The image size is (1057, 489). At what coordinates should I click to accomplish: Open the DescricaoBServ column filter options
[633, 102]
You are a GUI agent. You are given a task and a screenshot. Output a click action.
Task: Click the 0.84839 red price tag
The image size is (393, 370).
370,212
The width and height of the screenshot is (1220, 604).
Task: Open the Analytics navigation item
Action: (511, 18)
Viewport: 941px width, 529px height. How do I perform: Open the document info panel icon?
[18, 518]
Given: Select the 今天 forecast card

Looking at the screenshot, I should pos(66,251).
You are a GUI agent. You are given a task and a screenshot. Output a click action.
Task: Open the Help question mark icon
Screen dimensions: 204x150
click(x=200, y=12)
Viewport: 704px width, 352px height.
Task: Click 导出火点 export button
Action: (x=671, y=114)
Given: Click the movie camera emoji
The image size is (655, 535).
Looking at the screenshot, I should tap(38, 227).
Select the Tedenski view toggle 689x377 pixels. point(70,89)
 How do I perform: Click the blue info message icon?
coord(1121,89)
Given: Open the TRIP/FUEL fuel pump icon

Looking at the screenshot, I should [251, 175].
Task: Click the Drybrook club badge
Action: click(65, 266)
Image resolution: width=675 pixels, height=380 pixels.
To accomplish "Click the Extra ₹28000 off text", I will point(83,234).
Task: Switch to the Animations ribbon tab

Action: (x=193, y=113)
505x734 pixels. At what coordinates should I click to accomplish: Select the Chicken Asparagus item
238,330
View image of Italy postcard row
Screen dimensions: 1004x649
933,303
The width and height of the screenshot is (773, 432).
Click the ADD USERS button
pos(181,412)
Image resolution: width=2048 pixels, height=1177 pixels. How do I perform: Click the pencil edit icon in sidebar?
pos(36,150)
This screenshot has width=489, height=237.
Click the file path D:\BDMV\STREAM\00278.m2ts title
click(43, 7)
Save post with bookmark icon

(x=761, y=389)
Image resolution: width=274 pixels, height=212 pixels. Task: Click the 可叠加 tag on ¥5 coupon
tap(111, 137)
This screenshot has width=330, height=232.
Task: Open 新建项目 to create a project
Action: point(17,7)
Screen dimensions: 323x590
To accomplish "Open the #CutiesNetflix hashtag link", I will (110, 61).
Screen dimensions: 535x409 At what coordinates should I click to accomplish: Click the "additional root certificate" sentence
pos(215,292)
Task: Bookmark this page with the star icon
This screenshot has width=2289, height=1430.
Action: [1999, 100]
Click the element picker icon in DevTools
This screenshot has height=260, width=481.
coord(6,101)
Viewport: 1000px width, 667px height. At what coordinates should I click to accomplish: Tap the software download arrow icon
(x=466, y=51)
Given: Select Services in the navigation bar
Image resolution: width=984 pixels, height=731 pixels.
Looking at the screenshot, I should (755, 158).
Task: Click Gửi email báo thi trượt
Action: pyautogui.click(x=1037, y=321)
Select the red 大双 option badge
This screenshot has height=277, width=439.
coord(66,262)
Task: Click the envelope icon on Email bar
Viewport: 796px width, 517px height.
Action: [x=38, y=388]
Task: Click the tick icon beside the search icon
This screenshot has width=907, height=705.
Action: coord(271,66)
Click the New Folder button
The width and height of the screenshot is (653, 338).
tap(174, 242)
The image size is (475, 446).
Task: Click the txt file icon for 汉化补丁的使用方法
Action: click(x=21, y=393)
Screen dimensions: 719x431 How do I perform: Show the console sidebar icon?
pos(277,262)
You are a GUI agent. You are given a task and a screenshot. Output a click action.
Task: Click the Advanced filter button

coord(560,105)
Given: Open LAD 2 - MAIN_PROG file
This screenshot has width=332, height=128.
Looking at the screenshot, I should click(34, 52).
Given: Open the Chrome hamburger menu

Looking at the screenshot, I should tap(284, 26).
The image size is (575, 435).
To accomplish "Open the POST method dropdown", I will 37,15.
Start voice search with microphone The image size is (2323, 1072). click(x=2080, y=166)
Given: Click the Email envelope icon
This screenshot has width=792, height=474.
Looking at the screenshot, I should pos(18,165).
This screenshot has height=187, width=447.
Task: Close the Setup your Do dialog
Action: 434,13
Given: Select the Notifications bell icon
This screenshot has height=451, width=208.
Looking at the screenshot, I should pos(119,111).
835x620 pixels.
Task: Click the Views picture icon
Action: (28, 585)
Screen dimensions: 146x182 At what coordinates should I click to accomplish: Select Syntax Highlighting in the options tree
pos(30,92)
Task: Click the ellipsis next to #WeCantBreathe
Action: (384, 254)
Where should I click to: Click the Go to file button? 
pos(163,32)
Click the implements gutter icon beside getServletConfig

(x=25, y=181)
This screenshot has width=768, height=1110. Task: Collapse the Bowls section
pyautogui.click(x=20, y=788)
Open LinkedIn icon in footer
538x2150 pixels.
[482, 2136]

——————————

> What this task involves:
Retype the entries starting at the line containing "How do I perform: Click the blue" and ending at the line containing "Action: (x=193, y=113)", both included, with every character unchanged.

> Problem solution:
 How do I perform: Click the blue info message icon?
coord(1121,89)
Given: Open the TRIP/FUEL fuel pump icon

Looking at the screenshot, I should [251, 175].
Task: Click the Drybrook club badge
Action: click(65, 266)
Image resolution: width=675 pixels, height=380 pixels.
To accomplish "Click the Extra ₹28000 off text", I will point(83,234).
Task: Switch to the Animations ribbon tab

Action: (x=193, y=113)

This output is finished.